I Love This Story

[Content Note: Abduction.]

Fifteen-year-old Temar Boggs of Lancaster, PA, rescued a little girl who'd been abducted from his neighborhood last Thursday night:

Boggs, onscreen, a black teenage boy wearing a t-shirt with a pug on it: We were, um, helping an old lady move a couch, and so then, um, a guy came around the corner asking if we saw the little missing girl, and we said no, 'cause we didn't see her. So we went back into the house, and, um, we were watching TV for a little, and Cane's (ph) mother came and said that there was a bunch of cops outside, looking for a little girl, and so we should go look for her.

And so we got like a whole bunch of my friends that I know, like, around Lancaster Arms and Lancaster Green, to go search for her, and we walked a pretty good amount—distance, to look for her, like, in the woods [points in one direction] and where they said she could have been gone [points in the other direction]. And so then we came back, like, we couldn't find her, so we came back, and, uh, the whole block was filled with cops and firefighters.

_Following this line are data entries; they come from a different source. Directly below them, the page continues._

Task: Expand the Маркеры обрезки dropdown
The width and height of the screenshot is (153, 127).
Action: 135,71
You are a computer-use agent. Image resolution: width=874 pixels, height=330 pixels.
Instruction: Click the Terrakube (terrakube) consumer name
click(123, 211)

And so then I was sitting on Joseph's bike—which is the boy you saw me with—uh, his bike, and I had a feeling in my stomach that I was gonna find her. And so then Chris was with me—Chris had a bike, too, so I was going and he said he was gonna come, so I said, "Okay, go, come with me." And so then I went over back there [gestures to an area near where he's sitting], uh, and like in the general area we were before, but I just went a little more deeper over there.

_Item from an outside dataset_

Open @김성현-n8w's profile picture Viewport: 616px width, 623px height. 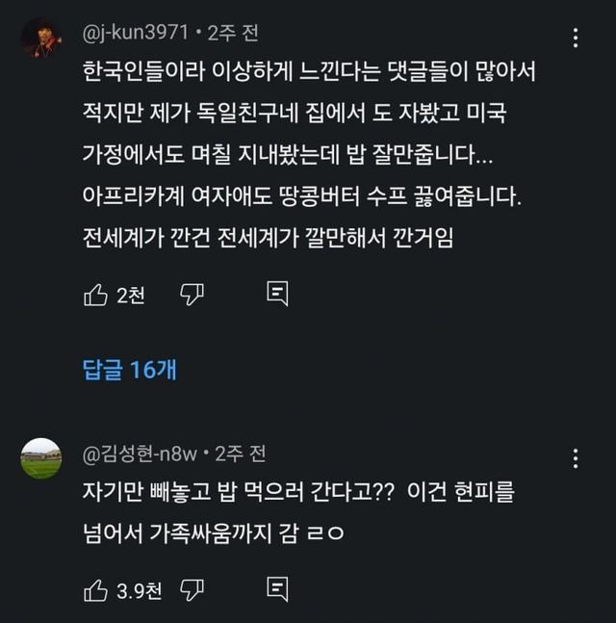pos(40,457)
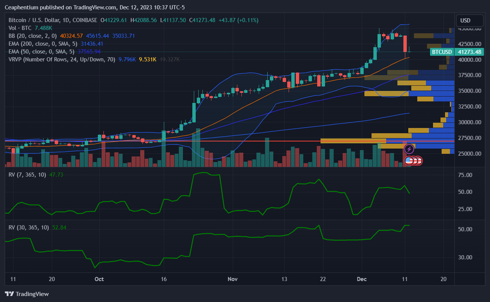Viewport: 490px width, 302px height.
Task: Click the TradingView logo at bottom left
Action: coord(27,294)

And so I saw this, like, suspicious car. And I looked into the passenger seat; it was a little girl, and I said, "I think that's her." And so we chased—we followed it for about five minutes, and then we noticed that it was—it was her! And so we chased it for like fifteen minutes—chased the car for fifteen minutes around like Gale (ph) Park and that area, like, down those like little streets.

Uh, and so then he went down Gale Park Road—ah, I chased him going down that hill, and he turned around, and I guess he got scared, or offended, or [shrugs] yeah scared, that we were chasing him, and so then he let her out, and she got out—she, like, stood there for a little and then she at—she ran to me. And she said that she needed her mommy.

And so then I put her on my shoulders, 'cause I had the bike—I put her on my shoulders and rode the bike halfway, and then noticed that it was too dangerous to ride like that, and so then I carried her for the past, um, couple meters that I had of getting her to a law enforcement—or her parents.

And so I took her and—well, first she didn't want to leave my arms, because she was scared they were going to do something to her, so I said, "No, they're not going to anything; they're gonna take you to your mom." And she said, "Okay." And she went with them.
"I had a feeling in my stomach that I was gonna find her." I love this kid. Blub.

CNN has video of five-year-old Jocelyn Rojas' grandmother Tracey Clay giving Temar Boggs ALL THE HUGS.

The suspect in the abduction, described as "a white male between 50 and 70 years old" has not yet been found.

The bravery and tenacity of this kid (and his friends). The decency. He almost certainly saved Jocelyn Rojas' life, on his bike, chasing a car through a series of cul-de-sacs. Wow.

[Note: I realize that the timing of this story will inevitably underwrite the urge to make some kind of observation that juxtaposes this story with the Trayvon Martin case, but it would be very easy for that to lead to a thread that disappears Temar Boggs' individual humanity, so let's keep the focus on him and how he is SO AWESOME. Thanks.]